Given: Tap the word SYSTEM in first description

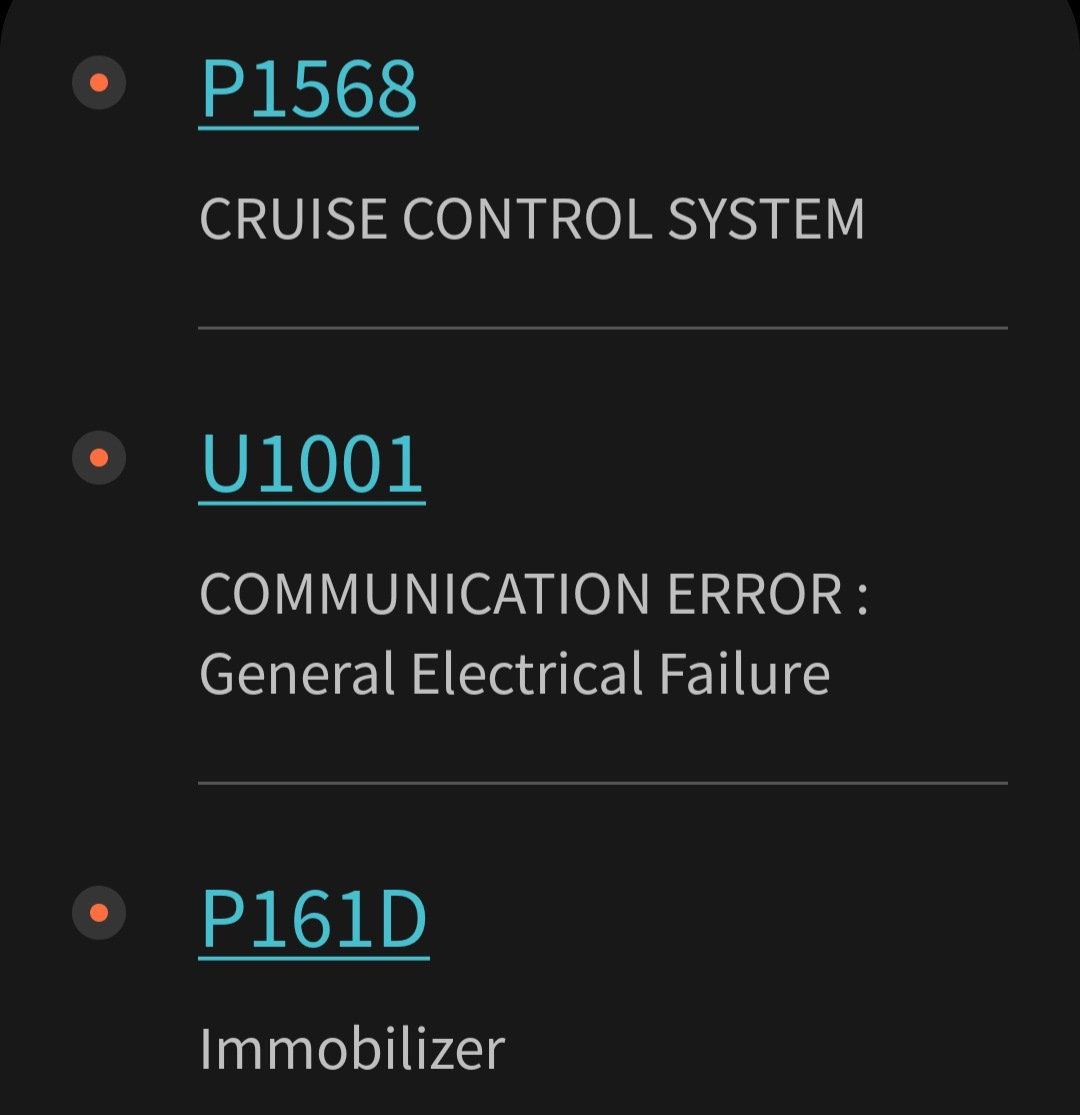Looking at the screenshot, I should click(766, 218).
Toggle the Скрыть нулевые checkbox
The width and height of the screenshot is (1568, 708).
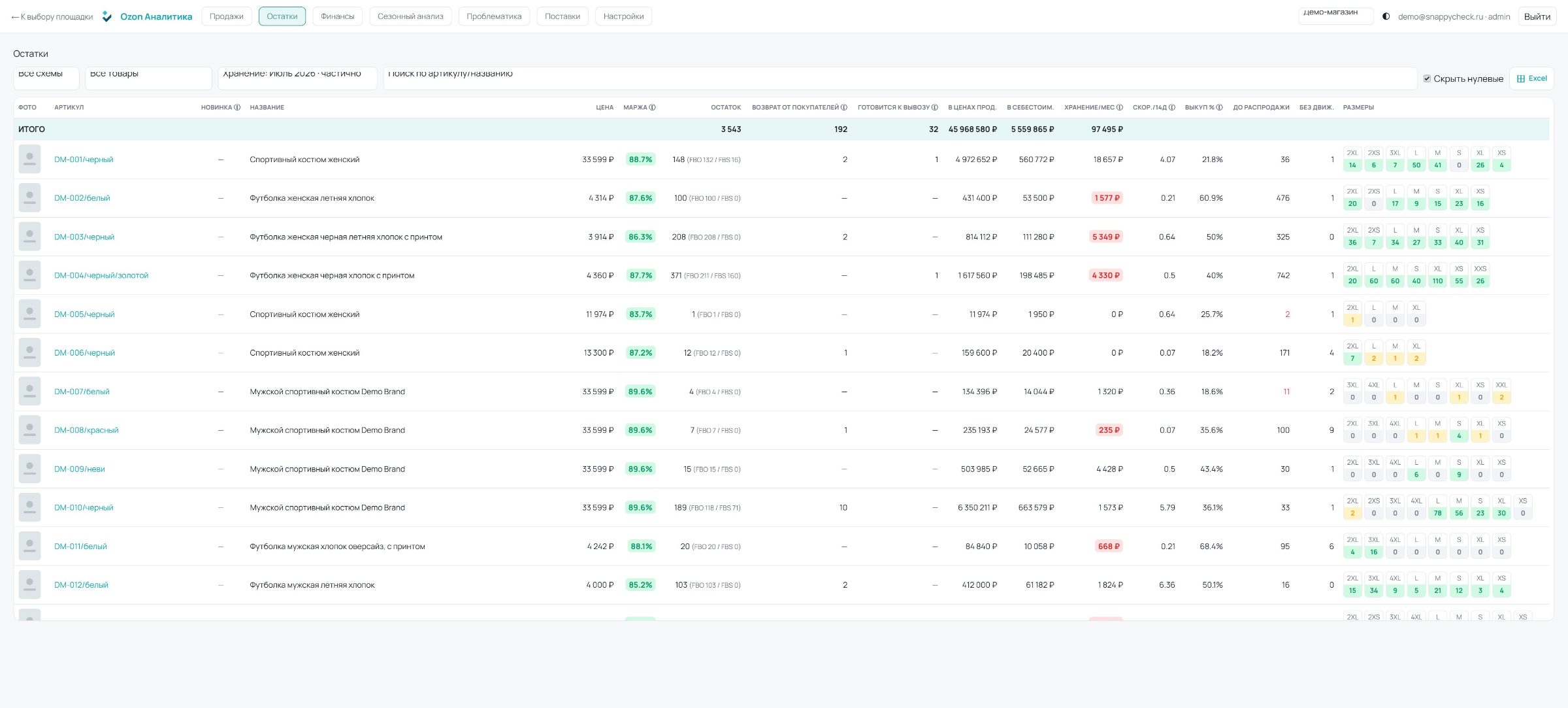1427,78
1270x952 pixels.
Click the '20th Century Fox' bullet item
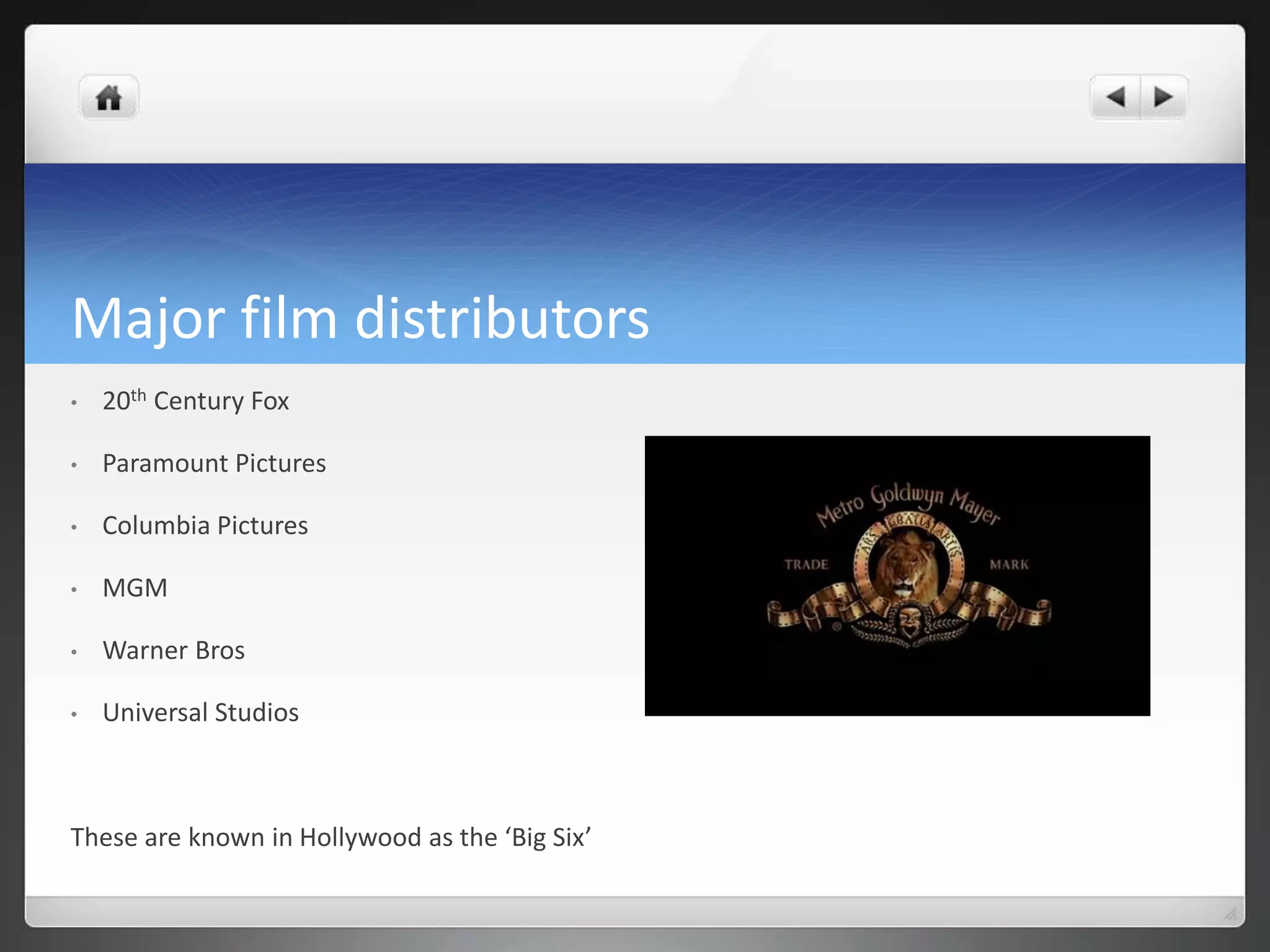(x=195, y=401)
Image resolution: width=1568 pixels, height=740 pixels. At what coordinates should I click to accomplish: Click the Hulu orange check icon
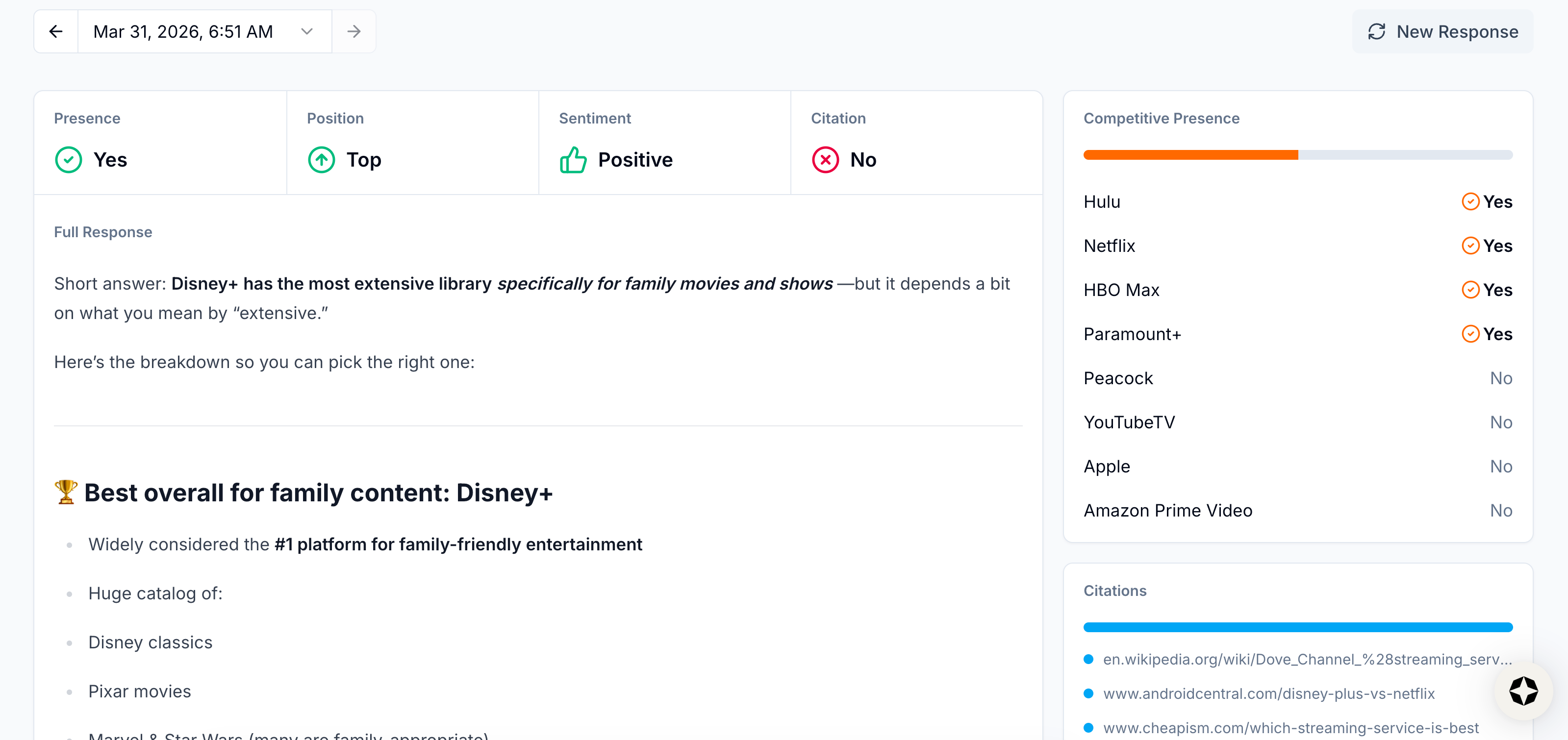point(1470,201)
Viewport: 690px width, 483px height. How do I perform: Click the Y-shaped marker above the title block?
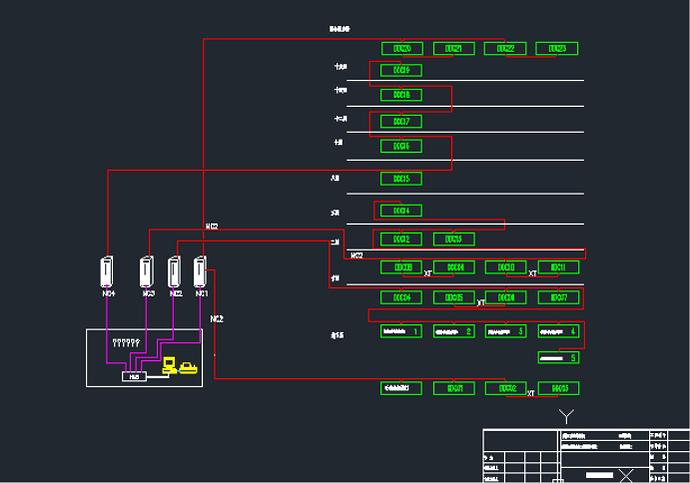567,414
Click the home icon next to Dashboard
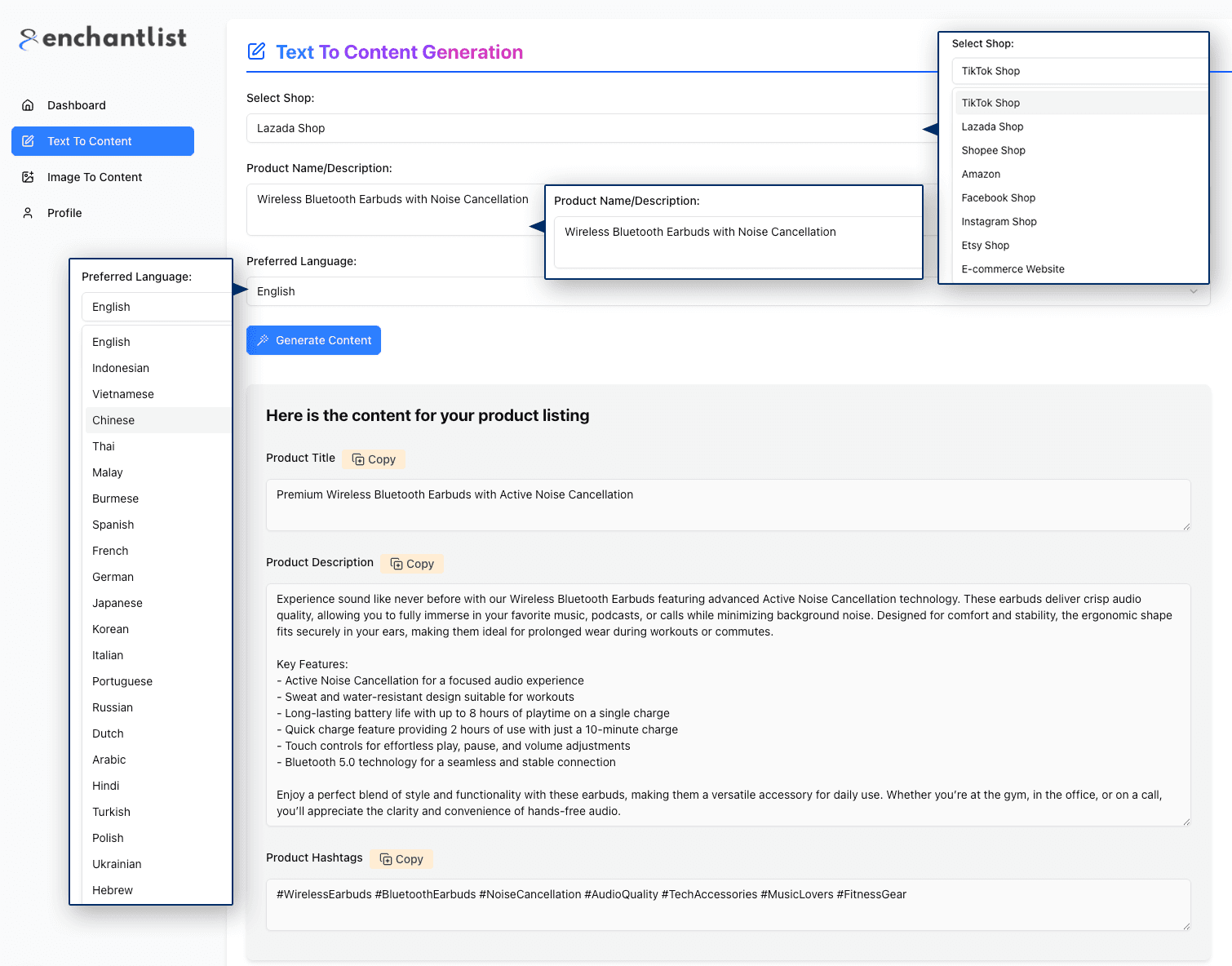The width and height of the screenshot is (1232, 966). (x=28, y=104)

#####

* **WHAT YOU HAVE TO DO**
Starting at the line that contains "Viewport: 690px width, 483px" and ending at the end of the records, rewrite those records as a two-column CSV with the headers instruction and location. Give one row per record, with its text and its answer each in a single quoted field, turn line breaks into spaces, and leave the pictures out.

* **ANSWER IN FULL**
instruction,location
"Viewport: 690px width, 483px height. How do I perform: Click the Y-shaped marker above the title block?","567,414"
"Click the home icon next to Dashboard","The width and height of the screenshot is (1232, 966). (x=28, y=104)"